La Voz REDACCIÓN / LA VOZ

SOCIEDAD

Javier Becerra

Juegos como crucigramas, sudokus, sopas de letras, dameros y encrucijadas son también una herramienta educativa que cada vez utilizan en mayor medida los profesores para fijar la atención de sus alumnos y mejorar sus habilidades. La revista «Elemental», que La Voz ofrece los domingos en Galicia, puede servirles de ayuda.

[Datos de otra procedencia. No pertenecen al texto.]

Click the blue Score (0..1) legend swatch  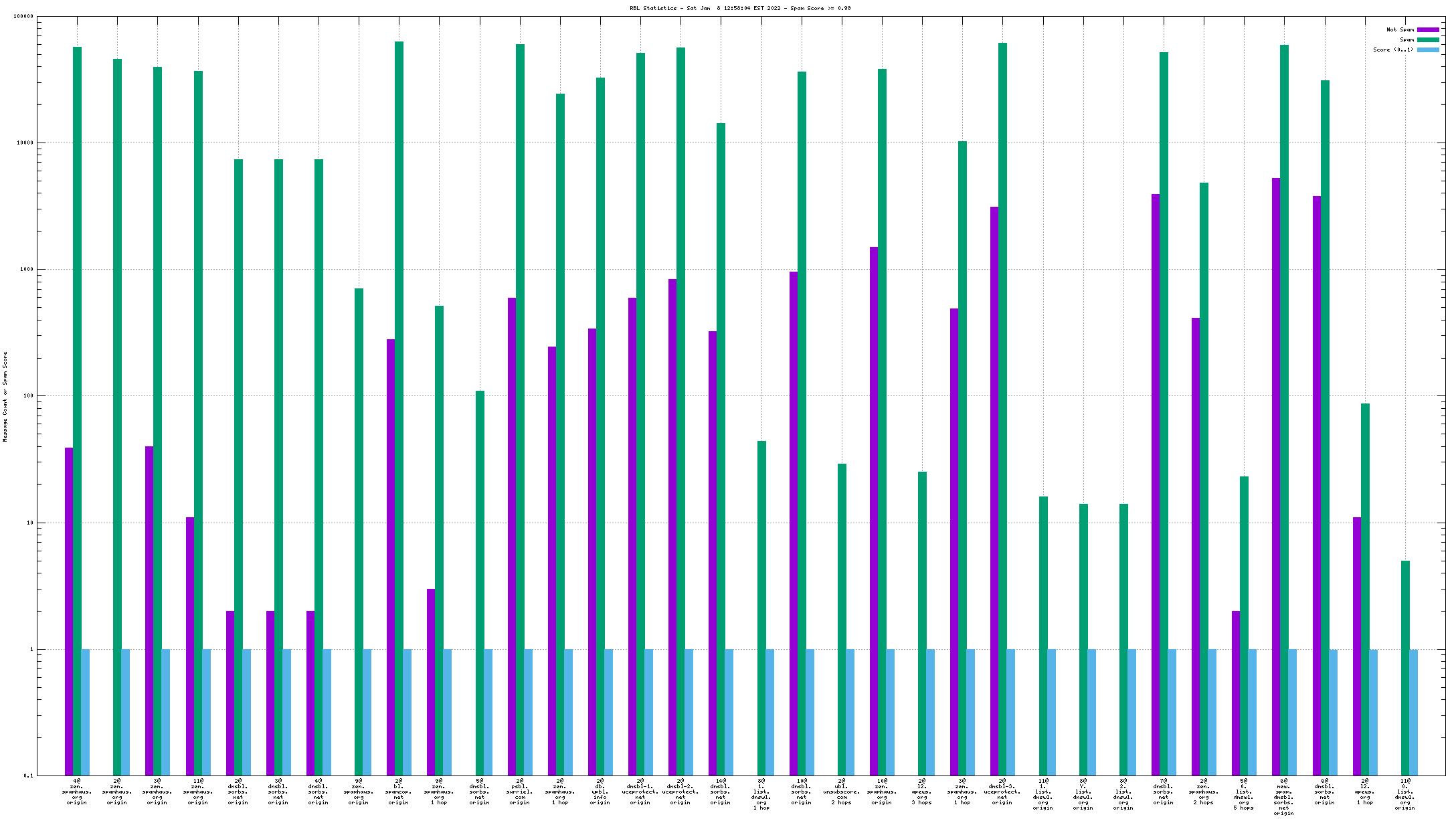pos(1428,50)
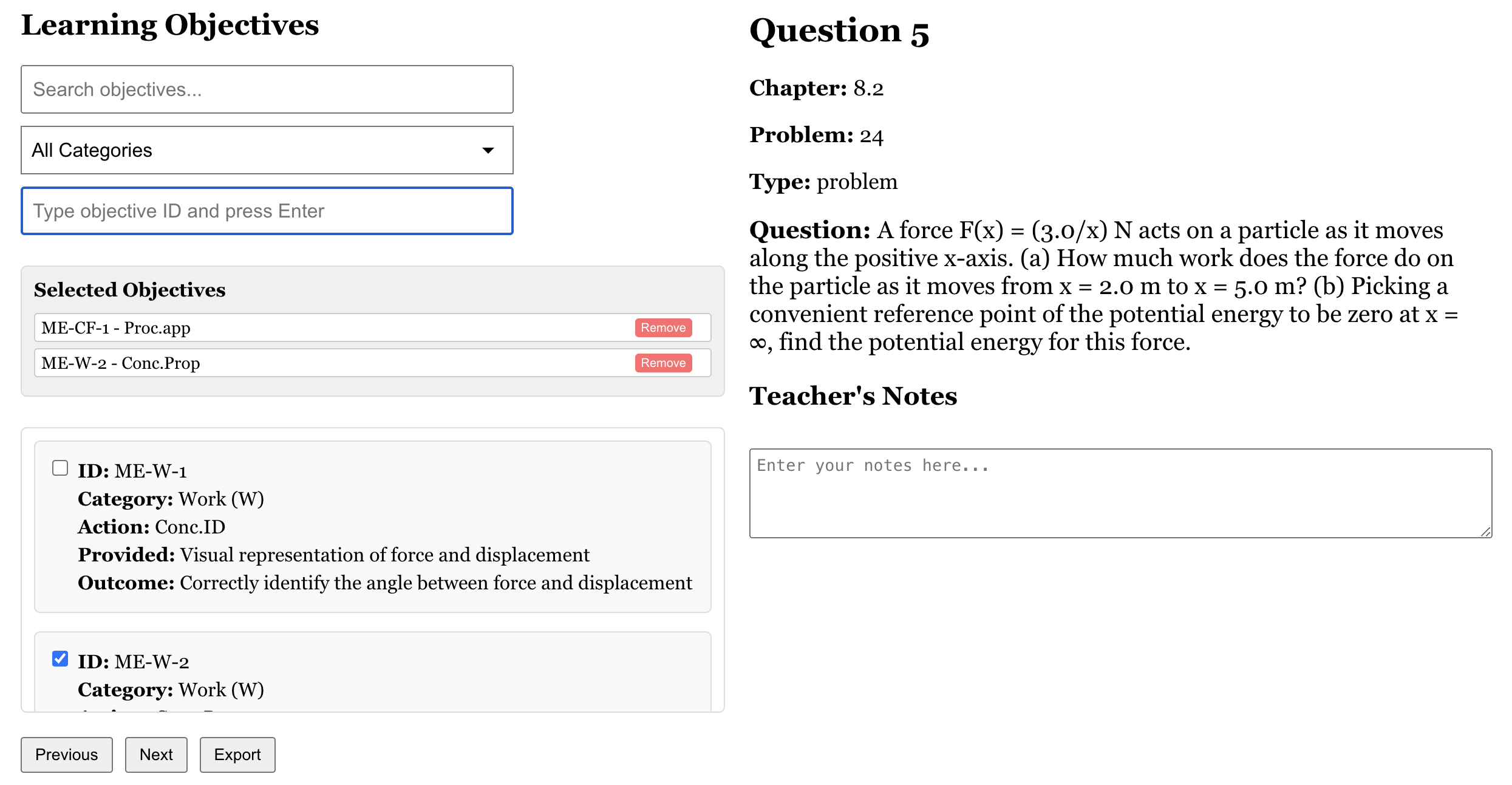Go to the Previous question
Screen dimensions: 1512x785
(x=67, y=755)
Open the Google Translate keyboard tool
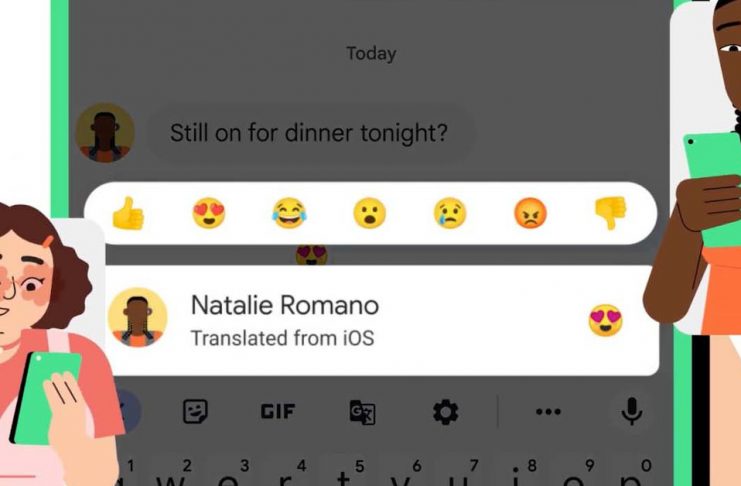The height and width of the screenshot is (486, 741). pos(362,412)
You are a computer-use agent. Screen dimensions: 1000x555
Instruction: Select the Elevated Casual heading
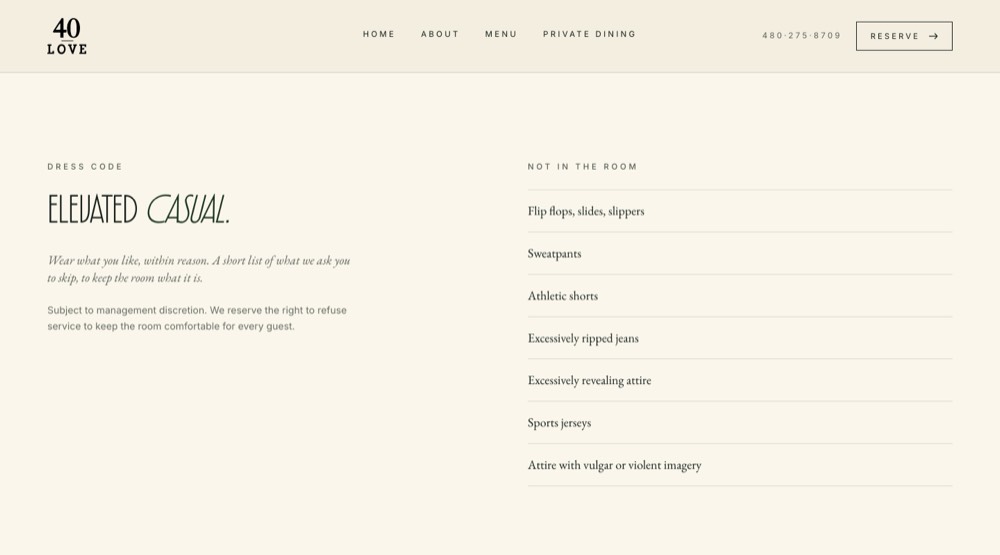coord(138,209)
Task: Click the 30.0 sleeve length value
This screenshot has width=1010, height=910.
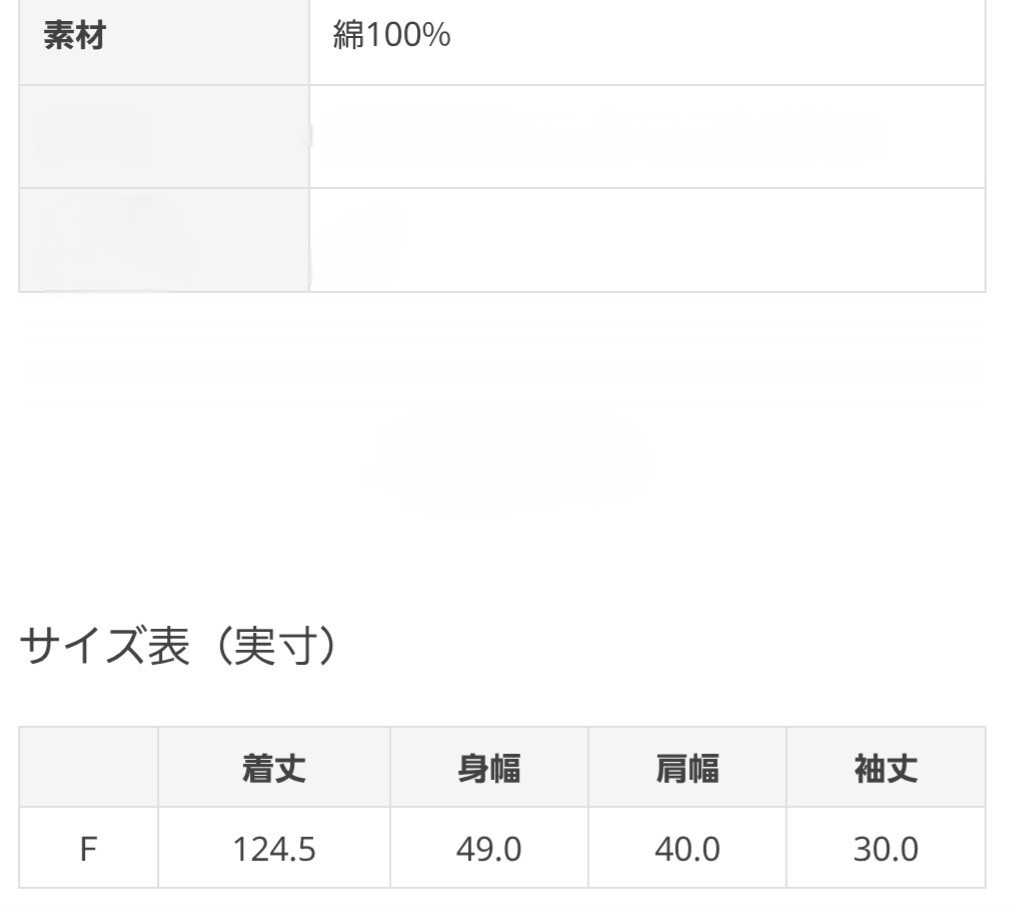Action: 885,849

18 abr 2018 . Actualizado a las 05:00 h.

«Yo desde luego que los recomiendo para los niños». Carmen Pomar, profesora de Psicología Evolutiva y de la Educación en la Universidade de Santiago, no tiene dudas. Los pasatiempos entretienen, pero también forman. Son un juego, pero también una puerta al aprendizaje en el que los alumnos centran su atención y desarrollan sus habilidades cognitivas, amplían su vocabulario, adquieren destrezas lingüísticas y refuerzan su capacidad de lógica y entretenimiento. No es de extrañar, entonces, que sean utilizados como un recurso educativo en clase. Y cada vez son más los profesores los que apuestan por esta alternativa, a la que a buen seguro la revista Elemental, que se ofrece todos los domingos con La Voz de Galicia, podrá servir de gran ayuda.

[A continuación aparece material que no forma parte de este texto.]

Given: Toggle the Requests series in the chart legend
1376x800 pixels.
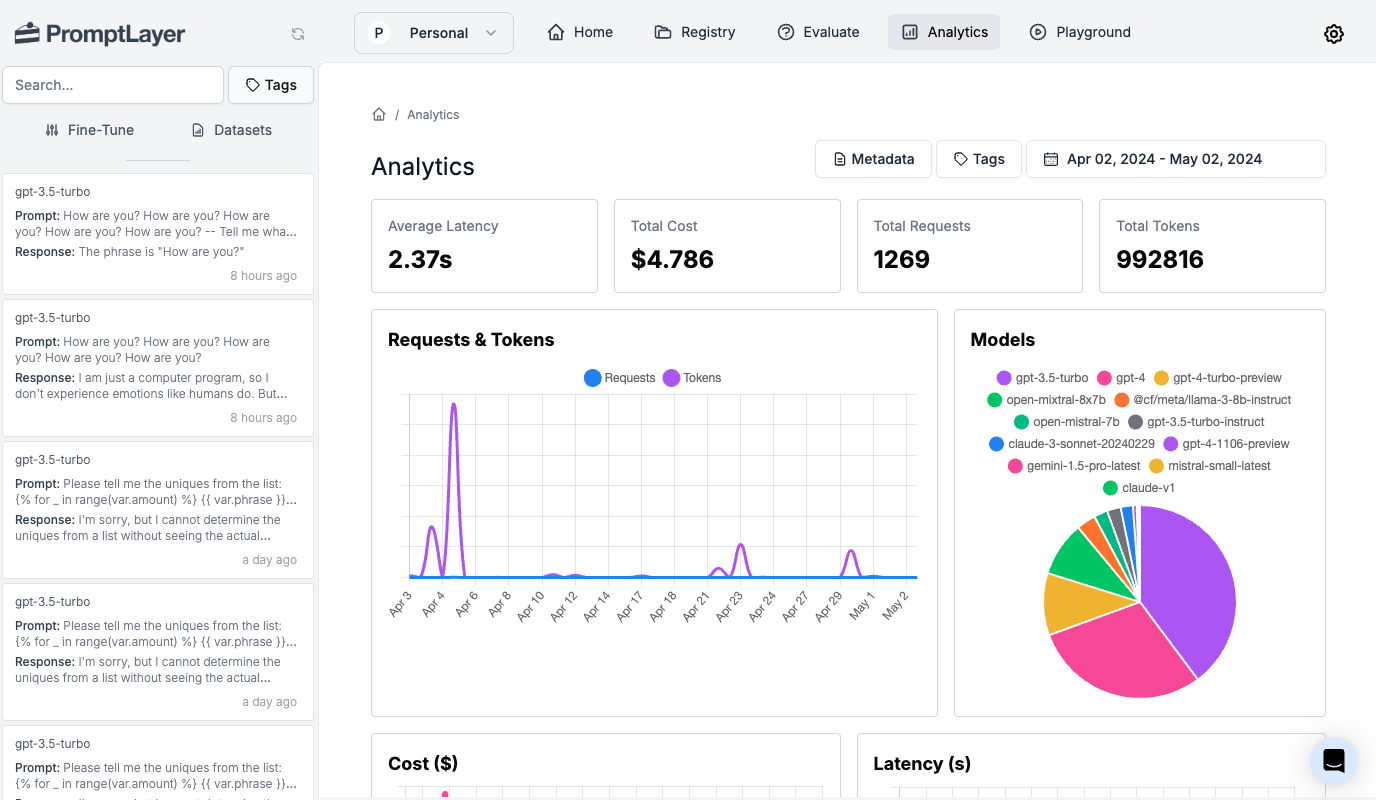Looking at the screenshot, I should [x=619, y=378].

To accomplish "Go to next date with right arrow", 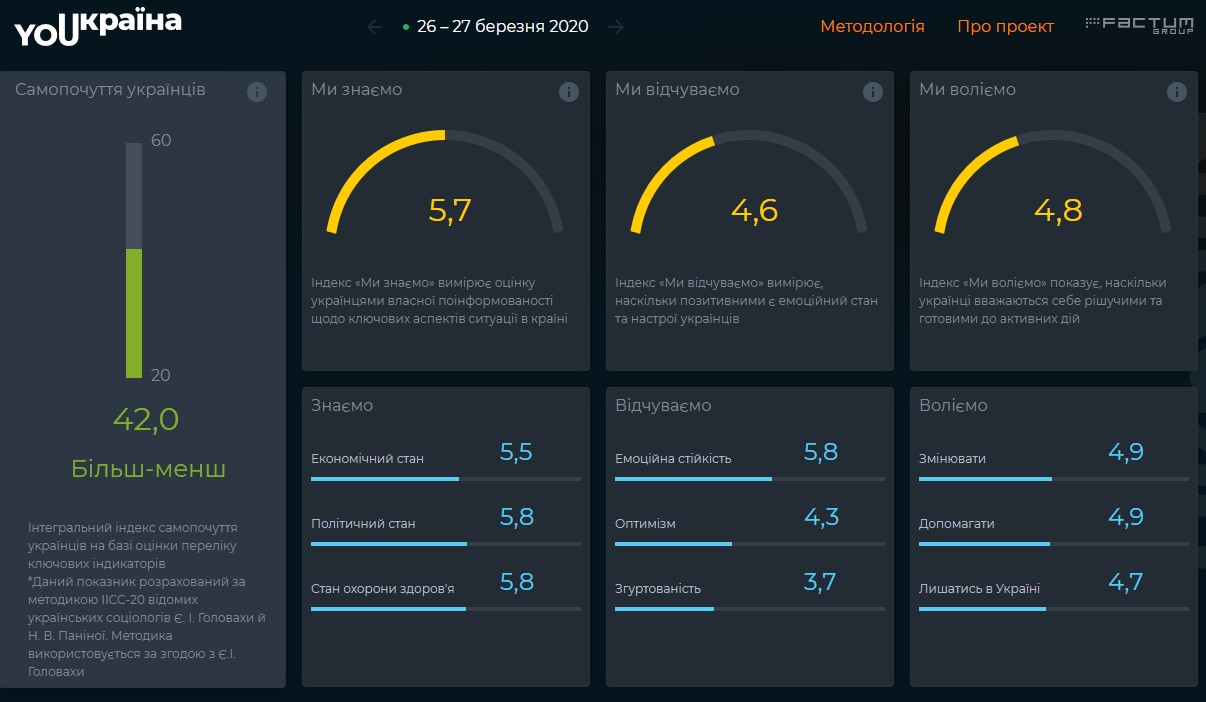I will pyautogui.click(x=616, y=27).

«Desde el punto de vista educativo los pasatiempos son muy útiles. Es un recurso que se usa muchísimo en educación, muchísimo más de lo que la gente se cree. Y, desde el punto de vista psicoeducativo, cuando los padres me preguntan qué hago, qué libro compro, qué fichas utilizo, yo lo que les digo es ninguna: simplemente con los crucigramas, las sopas de letras o buscar las diferencias ya está, porque además a los niños les engancha mucho más que el material puro y duro de las editoriales educativas», resume Carmen Pomar.

Y Patricia Galán, directora del CEIP Ponte dos Brozos de Arteixo, que se caracteriza por su innovación educativa, lo constata. «Depende das aulas e dos titores, pero si son unha ferramenta educativa moi útil, que se emprega, ao mellor non coa frecuencia que quixeramos, porque o currículo é moi avultado e hai moito que facer, pero evidentemente si que son unha ferramenta útil e lúdica». En su caso particular confiesa que «utilizo e utilicei moitas veces os encrucillados e os sudokus, os xogos das diferenzas ou as sopas de letras, e supoño que os compañeiros tamén».